Grant number: 18/13743-5
Support type:Scholarships abroad - Research Internship - Doctorate
Effective date (Start): October 01, 2018
Effective date (End): March 31, 2019
Field of knowledge:Biological Sciences - Genetics - Human and Medical Genetics
Principal Investigator:Maria Rita dos Santos e Passos Bueno
Grantee:Eduarda Morgana da Silva Montenegro Malaguti de Souza
Supervisor abroad: Stephen Wayne Scherer
Home Institution: Instituto de Biociências (IB). Universidade de São Paulo (USP). São Paulo , SP, Brazil
Local de pesquisa : University of Toronto (U of T), Canada  
Associated to the scholarship:17/05824-2 - Investigation of parents de novo risk variants in Autism Spectrum Disorder (ASD), BP.DR

Abstract

Several genomic studies are being done in Autism Spectrum Disease (ASD) aiming to understand the genetic architecture of the disorder and to identify genes and causative genetic alterations. This increase in the use of next generation sequencing techniques is demanding support of powerful computers to storage and process big data, besides specialized bioinformaticists to run tools and design scripts. In addition, the filtering strategy to determine which variants are indeed pathogenic, particularly for the missense variants, remains challenging and requires specialized biological knowledge and pipelines to accelerate multiple analysis considering several hypotheses simultaneously.
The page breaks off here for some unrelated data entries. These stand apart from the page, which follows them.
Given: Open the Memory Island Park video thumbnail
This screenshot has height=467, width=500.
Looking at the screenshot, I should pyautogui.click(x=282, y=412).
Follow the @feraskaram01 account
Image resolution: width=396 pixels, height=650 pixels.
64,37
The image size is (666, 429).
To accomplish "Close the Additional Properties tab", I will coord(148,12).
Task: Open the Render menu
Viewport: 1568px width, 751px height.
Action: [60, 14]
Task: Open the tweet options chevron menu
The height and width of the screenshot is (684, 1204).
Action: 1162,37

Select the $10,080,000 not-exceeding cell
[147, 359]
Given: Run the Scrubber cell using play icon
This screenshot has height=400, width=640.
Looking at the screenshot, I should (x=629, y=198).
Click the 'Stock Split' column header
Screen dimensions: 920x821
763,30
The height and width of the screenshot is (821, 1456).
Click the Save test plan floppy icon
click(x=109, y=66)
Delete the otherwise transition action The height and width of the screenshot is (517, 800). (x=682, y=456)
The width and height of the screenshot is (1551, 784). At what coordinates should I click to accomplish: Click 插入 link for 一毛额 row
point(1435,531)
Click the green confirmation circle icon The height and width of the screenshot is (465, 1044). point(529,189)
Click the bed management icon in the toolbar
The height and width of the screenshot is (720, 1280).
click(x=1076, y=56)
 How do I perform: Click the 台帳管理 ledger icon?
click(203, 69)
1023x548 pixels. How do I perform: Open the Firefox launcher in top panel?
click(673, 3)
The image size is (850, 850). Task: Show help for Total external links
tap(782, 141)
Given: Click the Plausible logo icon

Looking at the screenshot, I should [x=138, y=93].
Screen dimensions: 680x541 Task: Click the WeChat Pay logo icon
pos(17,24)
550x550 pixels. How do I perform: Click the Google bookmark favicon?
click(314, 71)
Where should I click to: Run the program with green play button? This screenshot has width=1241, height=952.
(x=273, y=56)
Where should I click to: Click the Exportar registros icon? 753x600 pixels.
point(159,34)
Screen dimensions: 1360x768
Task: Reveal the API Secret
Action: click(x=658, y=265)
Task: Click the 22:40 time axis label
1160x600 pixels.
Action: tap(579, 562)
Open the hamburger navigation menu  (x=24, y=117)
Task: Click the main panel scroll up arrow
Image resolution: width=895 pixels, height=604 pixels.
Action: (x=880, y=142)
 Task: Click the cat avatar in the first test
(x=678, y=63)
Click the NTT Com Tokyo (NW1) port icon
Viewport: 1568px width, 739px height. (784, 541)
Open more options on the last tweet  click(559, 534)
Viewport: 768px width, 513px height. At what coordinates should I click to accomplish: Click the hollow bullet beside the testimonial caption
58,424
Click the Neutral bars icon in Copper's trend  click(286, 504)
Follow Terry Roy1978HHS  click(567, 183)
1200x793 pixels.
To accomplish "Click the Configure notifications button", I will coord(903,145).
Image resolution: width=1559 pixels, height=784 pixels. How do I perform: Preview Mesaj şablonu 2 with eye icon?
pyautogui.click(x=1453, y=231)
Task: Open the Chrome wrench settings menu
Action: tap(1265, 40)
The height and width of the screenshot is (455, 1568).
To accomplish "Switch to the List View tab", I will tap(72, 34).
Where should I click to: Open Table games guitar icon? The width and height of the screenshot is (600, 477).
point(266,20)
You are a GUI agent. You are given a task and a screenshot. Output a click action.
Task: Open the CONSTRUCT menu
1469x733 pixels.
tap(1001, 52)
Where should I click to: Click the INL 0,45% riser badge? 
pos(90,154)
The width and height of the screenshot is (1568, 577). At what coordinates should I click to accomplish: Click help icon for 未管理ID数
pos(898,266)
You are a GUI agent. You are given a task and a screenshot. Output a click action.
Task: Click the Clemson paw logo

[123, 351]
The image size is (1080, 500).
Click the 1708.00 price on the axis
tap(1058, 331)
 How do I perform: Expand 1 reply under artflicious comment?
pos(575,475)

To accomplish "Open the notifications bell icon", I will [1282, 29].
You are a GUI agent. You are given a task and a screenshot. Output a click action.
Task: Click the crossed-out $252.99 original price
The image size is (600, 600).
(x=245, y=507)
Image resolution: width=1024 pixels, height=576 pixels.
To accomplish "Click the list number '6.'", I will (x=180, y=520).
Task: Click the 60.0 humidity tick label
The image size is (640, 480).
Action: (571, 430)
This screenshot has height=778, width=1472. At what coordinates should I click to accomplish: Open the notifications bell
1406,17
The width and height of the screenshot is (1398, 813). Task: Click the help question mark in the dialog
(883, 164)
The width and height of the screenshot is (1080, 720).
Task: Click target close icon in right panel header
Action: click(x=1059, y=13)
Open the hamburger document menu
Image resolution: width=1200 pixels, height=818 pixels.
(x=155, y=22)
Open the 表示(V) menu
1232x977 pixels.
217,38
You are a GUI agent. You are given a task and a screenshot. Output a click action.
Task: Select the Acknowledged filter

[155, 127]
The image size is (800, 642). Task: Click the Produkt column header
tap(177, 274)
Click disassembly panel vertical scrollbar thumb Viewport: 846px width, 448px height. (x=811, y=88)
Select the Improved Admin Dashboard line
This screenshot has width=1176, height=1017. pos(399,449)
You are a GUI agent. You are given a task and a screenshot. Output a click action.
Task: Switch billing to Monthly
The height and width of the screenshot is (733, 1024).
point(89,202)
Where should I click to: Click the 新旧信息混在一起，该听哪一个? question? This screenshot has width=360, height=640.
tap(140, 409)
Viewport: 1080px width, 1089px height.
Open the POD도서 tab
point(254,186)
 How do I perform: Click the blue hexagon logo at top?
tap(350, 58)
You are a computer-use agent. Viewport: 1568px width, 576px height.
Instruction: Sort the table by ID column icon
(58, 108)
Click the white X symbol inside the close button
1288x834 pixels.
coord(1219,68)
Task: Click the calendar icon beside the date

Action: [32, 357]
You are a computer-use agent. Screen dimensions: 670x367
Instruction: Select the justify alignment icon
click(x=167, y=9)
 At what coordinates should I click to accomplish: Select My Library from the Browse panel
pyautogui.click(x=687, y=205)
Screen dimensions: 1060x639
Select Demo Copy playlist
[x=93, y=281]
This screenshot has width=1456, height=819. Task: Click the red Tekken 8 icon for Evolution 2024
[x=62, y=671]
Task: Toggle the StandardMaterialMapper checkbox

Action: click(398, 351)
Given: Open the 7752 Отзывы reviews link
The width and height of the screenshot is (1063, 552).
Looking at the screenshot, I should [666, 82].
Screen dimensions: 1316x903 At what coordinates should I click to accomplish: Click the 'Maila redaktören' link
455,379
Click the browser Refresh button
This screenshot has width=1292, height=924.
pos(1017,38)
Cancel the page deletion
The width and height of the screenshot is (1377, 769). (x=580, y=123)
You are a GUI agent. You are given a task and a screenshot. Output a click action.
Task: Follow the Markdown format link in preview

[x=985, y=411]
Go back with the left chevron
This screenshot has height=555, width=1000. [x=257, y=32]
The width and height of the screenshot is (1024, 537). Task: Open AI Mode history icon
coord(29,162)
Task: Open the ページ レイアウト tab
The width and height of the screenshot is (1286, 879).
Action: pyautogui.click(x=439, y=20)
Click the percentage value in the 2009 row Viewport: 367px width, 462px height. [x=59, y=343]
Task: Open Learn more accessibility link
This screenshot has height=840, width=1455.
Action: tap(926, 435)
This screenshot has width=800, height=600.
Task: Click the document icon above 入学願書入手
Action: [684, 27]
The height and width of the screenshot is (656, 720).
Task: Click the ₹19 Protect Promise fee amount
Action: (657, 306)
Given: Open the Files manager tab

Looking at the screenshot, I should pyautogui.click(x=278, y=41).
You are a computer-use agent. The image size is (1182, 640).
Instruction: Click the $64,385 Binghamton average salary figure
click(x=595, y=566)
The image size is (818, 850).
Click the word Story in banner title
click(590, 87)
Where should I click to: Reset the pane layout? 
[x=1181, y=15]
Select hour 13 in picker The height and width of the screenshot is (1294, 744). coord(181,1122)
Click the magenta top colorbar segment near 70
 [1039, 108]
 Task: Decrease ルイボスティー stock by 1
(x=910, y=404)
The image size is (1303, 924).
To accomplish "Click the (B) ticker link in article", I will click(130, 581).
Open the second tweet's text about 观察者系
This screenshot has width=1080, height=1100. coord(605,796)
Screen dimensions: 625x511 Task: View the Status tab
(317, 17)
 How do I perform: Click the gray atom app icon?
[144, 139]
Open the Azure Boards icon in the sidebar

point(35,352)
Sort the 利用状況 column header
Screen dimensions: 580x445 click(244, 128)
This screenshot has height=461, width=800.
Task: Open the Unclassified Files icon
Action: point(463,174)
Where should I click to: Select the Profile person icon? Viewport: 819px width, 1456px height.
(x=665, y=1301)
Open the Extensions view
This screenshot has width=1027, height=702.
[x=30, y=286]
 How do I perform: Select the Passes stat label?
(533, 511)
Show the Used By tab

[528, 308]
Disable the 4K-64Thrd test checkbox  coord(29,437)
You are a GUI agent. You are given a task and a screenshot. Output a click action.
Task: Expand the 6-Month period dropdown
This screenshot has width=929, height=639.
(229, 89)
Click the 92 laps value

In this context, some important steps in the process of filtering variants are essential, as populational databases to check variant frequency, the variant type to predict its impact to protein, functional studies and clinical evidence of previous cases with variants in the same gene presenting consistent phenotype data. More than 1000 genes were already described in patients with ASD, but many of these genes remain with an unclear role in the pathogenesis of the disease, mainly due to lack of evidence of other patients harboring pathogenic variants in these genes that could validate them. Our research group identified more than 20 new candidate genes in ASD patients and certainly will identify more genes in the analysis of the septets, which is the one of main aims of my PhD project. However, the role of these genes it is not clear and validation of these candidates in another cohort is essential to confirm these loci as novel ASD candidates. Then, our aim is to improve our exome data analysis process, from the bioinformatics tools to the filtering variants strategy, as well as to evaluate new candidate genes, that were already found by our group and that will be identified in next analysis steps, using the largest cohort of ASD patients available. Considering that one of our difficulties is also to process large amounts of big data, we expect to analyze them with an expert and specialized bioinformatics group. Additionally, we aim to implement whole genome sequencing analysis in our center and we expect to be trained in this type of data analysis, not only for point variants but also for structural variants, which may generate more robust information about genomic alterations in ASD.